--- START ---

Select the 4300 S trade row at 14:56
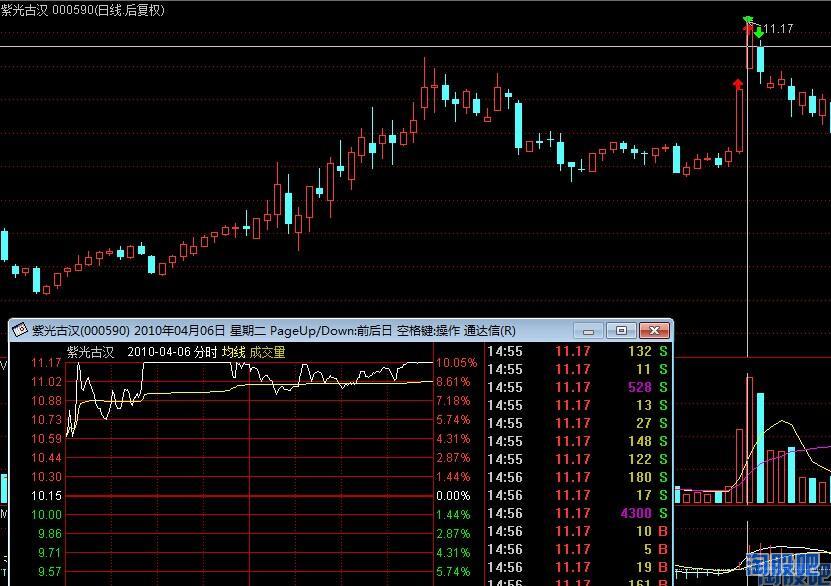831x586 pixels. coord(578,513)
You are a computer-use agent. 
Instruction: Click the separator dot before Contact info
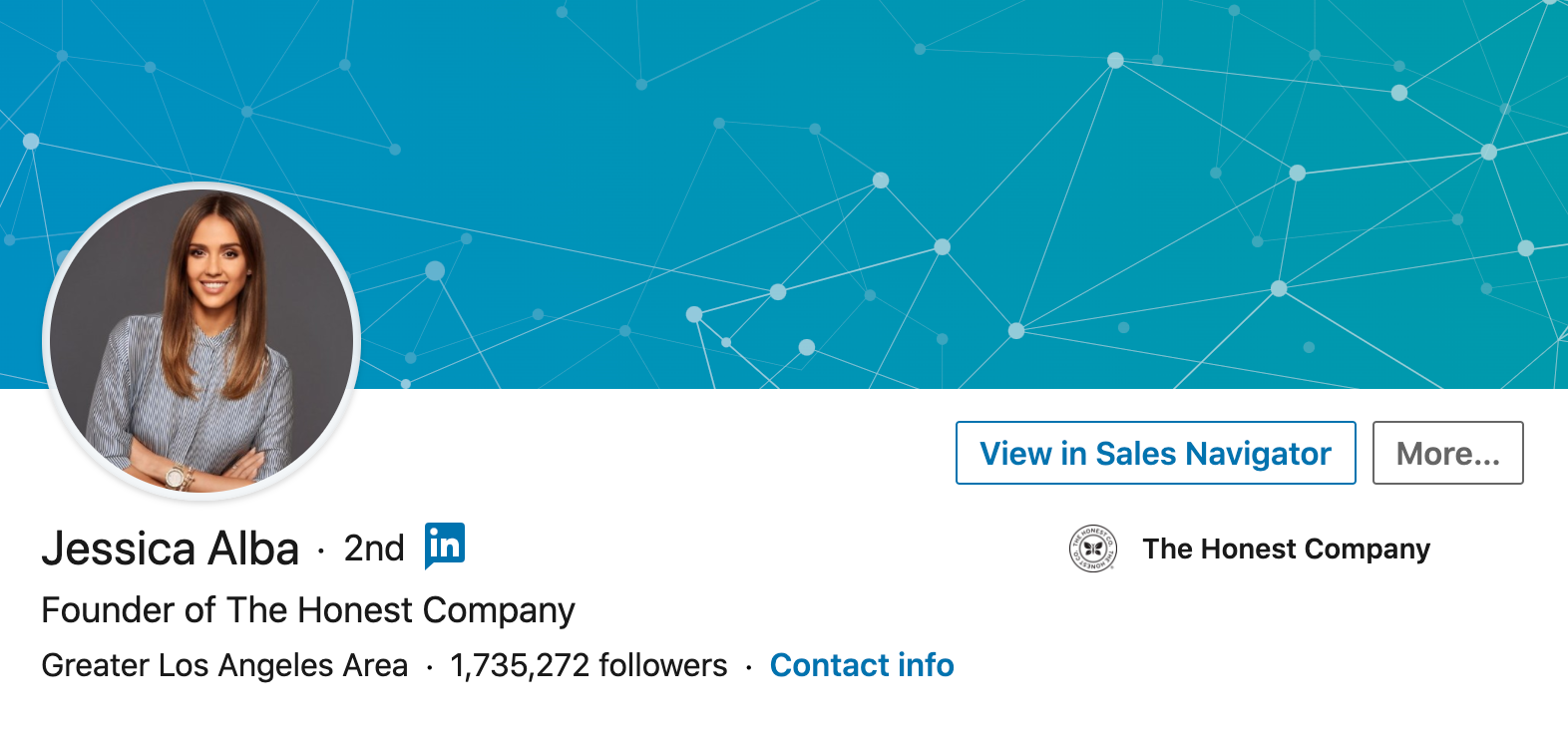[x=749, y=665]
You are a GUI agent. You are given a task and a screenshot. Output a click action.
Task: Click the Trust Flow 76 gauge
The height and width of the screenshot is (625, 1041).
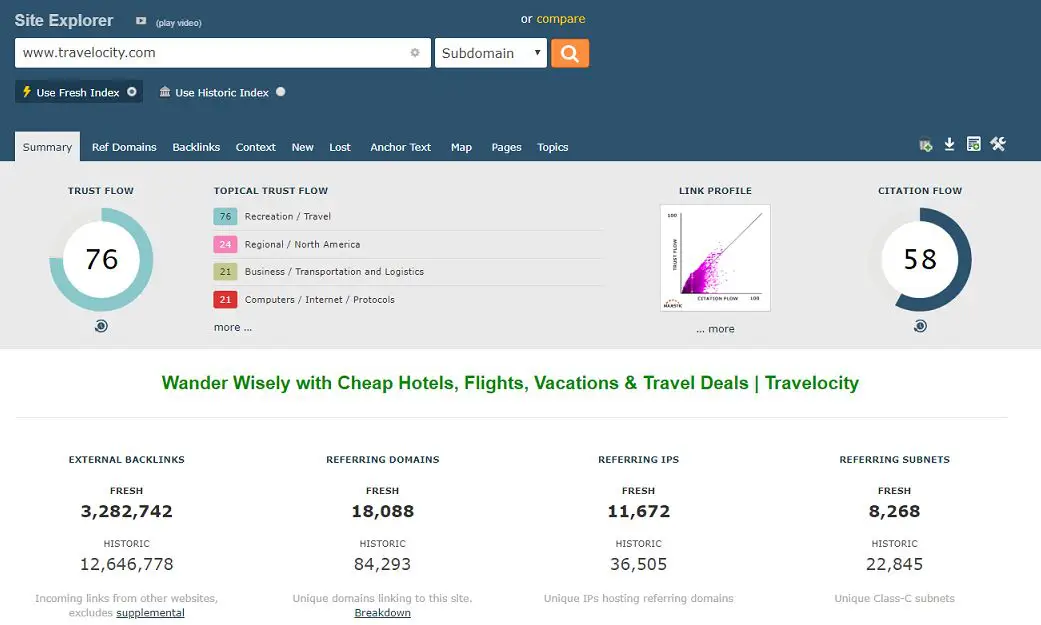[x=100, y=259]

--- END ---

▸ ASSIGNMENT
Return the material exactly as given, apart from the pictures.

▸ WRITTEN ANSWER
Select the 4300 S trade row at 14:56
831x586 pixels. coord(578,513)
You are a computer-use agent. 
Instruction: Click the separator dot before Contact info
[x=749, y=665]
You are a GUI agent. You are given a task and a screenshot. Output a click action.
Task: Click the Trust Flow 76 gauge
The height and width of the screenshot is (625, 1041).
[x=100, y=259]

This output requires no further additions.